Aim: Could you reproduce every one of the following records verbatim?

[Entries for locating text and elements]
-=-=-=-=-
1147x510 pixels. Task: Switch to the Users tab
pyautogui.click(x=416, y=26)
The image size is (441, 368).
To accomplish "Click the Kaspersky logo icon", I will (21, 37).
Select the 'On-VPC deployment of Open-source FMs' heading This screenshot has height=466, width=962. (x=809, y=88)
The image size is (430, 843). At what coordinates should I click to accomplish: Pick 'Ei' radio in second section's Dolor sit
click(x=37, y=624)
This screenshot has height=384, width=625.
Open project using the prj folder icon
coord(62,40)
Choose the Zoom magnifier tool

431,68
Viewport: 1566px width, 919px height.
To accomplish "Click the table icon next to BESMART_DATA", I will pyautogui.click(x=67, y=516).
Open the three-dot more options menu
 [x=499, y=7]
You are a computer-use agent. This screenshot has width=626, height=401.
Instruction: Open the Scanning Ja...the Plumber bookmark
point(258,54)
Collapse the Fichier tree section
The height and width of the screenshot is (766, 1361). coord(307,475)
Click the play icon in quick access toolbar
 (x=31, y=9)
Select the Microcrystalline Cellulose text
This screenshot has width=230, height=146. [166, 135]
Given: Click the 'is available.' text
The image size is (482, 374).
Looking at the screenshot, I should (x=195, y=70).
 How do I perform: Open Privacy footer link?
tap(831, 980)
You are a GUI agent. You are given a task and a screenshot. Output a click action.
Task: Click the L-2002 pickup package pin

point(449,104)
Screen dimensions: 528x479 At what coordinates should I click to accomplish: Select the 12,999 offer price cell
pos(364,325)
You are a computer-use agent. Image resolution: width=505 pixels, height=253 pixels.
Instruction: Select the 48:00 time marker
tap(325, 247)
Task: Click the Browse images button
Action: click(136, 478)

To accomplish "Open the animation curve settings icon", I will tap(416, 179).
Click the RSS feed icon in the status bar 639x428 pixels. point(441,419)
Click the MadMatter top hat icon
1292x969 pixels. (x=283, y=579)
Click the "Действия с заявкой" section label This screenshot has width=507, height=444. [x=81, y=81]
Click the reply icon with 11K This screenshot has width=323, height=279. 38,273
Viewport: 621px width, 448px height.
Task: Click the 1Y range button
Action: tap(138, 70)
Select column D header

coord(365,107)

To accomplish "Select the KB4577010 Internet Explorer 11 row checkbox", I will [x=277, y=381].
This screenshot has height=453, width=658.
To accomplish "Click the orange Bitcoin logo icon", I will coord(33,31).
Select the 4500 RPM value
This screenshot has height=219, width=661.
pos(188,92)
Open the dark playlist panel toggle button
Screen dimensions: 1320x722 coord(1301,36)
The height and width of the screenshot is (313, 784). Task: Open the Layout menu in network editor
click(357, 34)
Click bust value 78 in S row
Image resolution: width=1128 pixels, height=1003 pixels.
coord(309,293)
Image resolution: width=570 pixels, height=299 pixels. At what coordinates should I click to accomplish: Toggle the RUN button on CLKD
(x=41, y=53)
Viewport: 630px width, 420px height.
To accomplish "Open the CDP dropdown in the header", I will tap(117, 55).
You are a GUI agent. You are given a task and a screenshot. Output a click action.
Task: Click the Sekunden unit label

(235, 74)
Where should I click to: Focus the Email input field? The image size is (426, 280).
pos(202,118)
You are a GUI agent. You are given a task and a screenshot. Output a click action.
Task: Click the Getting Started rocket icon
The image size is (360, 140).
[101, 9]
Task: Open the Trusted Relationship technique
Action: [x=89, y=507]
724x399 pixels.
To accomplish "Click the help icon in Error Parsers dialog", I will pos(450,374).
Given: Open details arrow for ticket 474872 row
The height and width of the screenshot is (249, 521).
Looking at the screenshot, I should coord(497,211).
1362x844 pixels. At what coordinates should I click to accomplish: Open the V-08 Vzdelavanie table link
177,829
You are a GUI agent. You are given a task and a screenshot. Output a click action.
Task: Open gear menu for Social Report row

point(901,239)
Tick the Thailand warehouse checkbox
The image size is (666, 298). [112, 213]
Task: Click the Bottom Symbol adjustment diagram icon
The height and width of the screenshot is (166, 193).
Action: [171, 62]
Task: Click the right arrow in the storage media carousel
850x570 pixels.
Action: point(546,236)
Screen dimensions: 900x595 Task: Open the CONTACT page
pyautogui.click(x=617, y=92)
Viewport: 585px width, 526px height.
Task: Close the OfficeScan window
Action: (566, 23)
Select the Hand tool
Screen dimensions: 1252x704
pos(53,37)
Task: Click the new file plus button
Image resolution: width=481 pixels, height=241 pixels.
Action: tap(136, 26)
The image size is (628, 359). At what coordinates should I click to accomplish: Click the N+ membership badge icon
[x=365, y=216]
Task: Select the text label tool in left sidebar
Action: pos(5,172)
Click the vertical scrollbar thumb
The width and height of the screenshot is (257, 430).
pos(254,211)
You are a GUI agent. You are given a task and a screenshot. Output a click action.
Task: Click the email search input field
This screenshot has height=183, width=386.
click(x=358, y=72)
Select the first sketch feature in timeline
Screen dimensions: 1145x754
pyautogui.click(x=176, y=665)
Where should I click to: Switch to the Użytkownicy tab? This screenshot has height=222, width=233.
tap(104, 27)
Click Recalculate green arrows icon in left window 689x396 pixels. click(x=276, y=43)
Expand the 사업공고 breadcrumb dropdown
-=-=-=-=-
Result below:
1147x510 pixels. Task: Switch to the Users tab
pyautogui.click(x=416, y=26)
The image size is (441, 368).
To accomplish "Click the Kaspersky logo icon", I will (21, 37).
Select the 'On-VPC deployment of Open-source FMs' heading This screenshot has height=466, width=962. (x=809, y=88)
The image size is (430, 843). At what coordinates should I click to accomplish: Pick 'Ei' radio in second section's Dolor sit
click(x=37, y=624)
This screenshot has height=384, width=625.
Open project using the prj folder icon
coord(62,40)
Choose the Zoom magnifier tool

431,68
Viewport: 1566px width, 919px height.
To accomplish "Click the table icon next to BESMART_DATA", I will pyautogui.click(x=67, y=516).
Open the three-dot more options menu
 [x=499, y=7]
You are a computer-use agent. This screenshot has width=626, height=401.
Instruction: Open the Scanning Ja...the Plumber bookmark
point(258,54)
Collapse the Fichier tree section
The height and width of the screenshot is (766, 1361). coord(307,475)
Click the play icon in quick access toolbar
 (x=31, y=9)
Select the Microcrystalline Cellulose text
This screenshot has width=230, height=146. [166, 135]
Given: Click the 'is available.' text
The image size is (482, 374).
Looking at the screenshot, I should (x=195, y=70).
 How do I perform: Open Privacy footer link?
tap(831, 980)
You are a GUI agent. You are given a task and a screenshot. Output a click action.
Task: Click the L-2002 pickup package pin

point(449,104)
Screen dimensions: 528x479 At what coordinates should I click to accomplish: Select the 12,999 offer price cell
pos(364,325)
You are a computer-use agent. Image resolution: width=505 pixels, height=253 pixels.
Instruction: Select the 48:00 time marker
tap(325, 247)
Task: Click the Browse images button
Action: click(136, 478)

To accomplish "Open the animation curve settings icon", I will tap(416, 179).
Click the RSS feed icon in the status bar 639x428 pixels. point(441,419)
Click the MadMatter top hat icon
1292x969 pixels. (x=283, y=579)
Click the "Действия с заявкой" section label This screenshot has width=507, height=444. [x=81, y=81]
Click the reply icon with 11K This screenshot has width=323, height=279. 38,273
Viewport: 621px width, 448px height.
Task: Click the 1Y range button
Action: tap(138, 70)
Select column D header

coord(365,107)

To accomplish "Select the KB4577010 Internet Explorer 11 row checkbox", I will [x=277, y=381].
This screenshot has height=453, width=658.
To accomplish "Click the orange Bitcoin logo icon", I will coord(33,31).
Select the 4500 RPM value
This screenshot has height=219, width=661.
pos(188,92)
Open the dark playlist panel toggle button
Screen dimensions: 1320x722 coord(1301,36)
The height and width of the screenshot is (313, 784). Task: Open the Layout menu in network editor
click(357, 34)
Click bust value 78 in S row
Image resolution: width=1128 pixels, height=1003 pixels.
coord(309,293)
Image resolution: width=570 pixels, height=299 pixels. At what coordinates should I click to accomplish: Toggle the RUN button on CLKD
(x=41, y=53)
Viewport: 630px width, 420px height.
To accomplish "Open the CDP dropdown in the header", I will tap(117, 55).
You are a GUI agent. You are given a task and a screenshot. Output a click action.
Task: Click the Sekunden unit label

(235, 74)
Where should I click to: Focus the Email input field? The image size is (426, 280).
pos(202,118)
You are a GUI agent. You are given a task and a screenshot. Output a click action.
Task: Click the Getting Started rocket icon
The image size is (360, 140).
[101, 9]
Task: Open the Trusted Relationship technique
Action: [x=89, y=507]
724x399 pixels.
To accomplish "Click the help icon in Error Parsers dialog", I will pos(450,374).
Given: Open details arrow for ticket 474872 row
The height and width of the screenshot is (249, 521).
Looking at the screenshot, I should coord(497,211).
1362x844 pixels. At what coordinates should I click to accomplish: Open the V-08 Vzdelavanie table link
177,829
You are a GUI agent. You are given a task and a screenshot. Output a click action.
Task: Open gear menu for Social Report row

point(901,239)
Tick the Thailand warehouse checkbox
The image size is (666, 298). [112, 213]
Task: Click the Bottom Symbol adjustment diagram icon
The height and width of the screenshot is (166, 193).
Action: [171, 62]
Task: Click the right arrow in the storage media carousel
850x570 pixels.
Action: point(546,236)
Screen dimensions: 900x595 Task: Open the CONTACT page
pyautogui.click(x=617, y=92)
Viewport: 585px width, 526px height.
Task: Close the OfficeScan window
Action: (566, 23)
Select the Hand tool
Screen dimensions: 1252x704
pos(53,37)
Task: Click the new file plus button
Image resolution: width=481 pixels, height=241 pixels.
Action: tap(136, 26)
The image size is (628, 359). At what coordinates should I click to accomplish: Click the N+ membership badge icon
[x=365, y=216]
Task: Select the text label tool in left sidebar
Action: pos(5,172)
Click the vertical scrollbar thumb
The width and height of the screenshot is (257, 430).
pos(254,211)
You are a GUI agent. You are given a task and a screenshot. Output a click action.
Task: Click the email search input field
This screenshot has height=183, width=386.
click(x=358, y=72)
Select the first sketch feature in timeline
Screen dimensions: 1145x754
pyautogui.click(x=176, y=665)
Where should I click to: Switch to the Użytkownicy tab? This screenshot has height=222, width=233.
tap(104, 27)
Click Recalculate green arrows icon in left window 689x396 pixels. click(x=276, y=43)
Expand the 사업공고 breadcrumb dropdown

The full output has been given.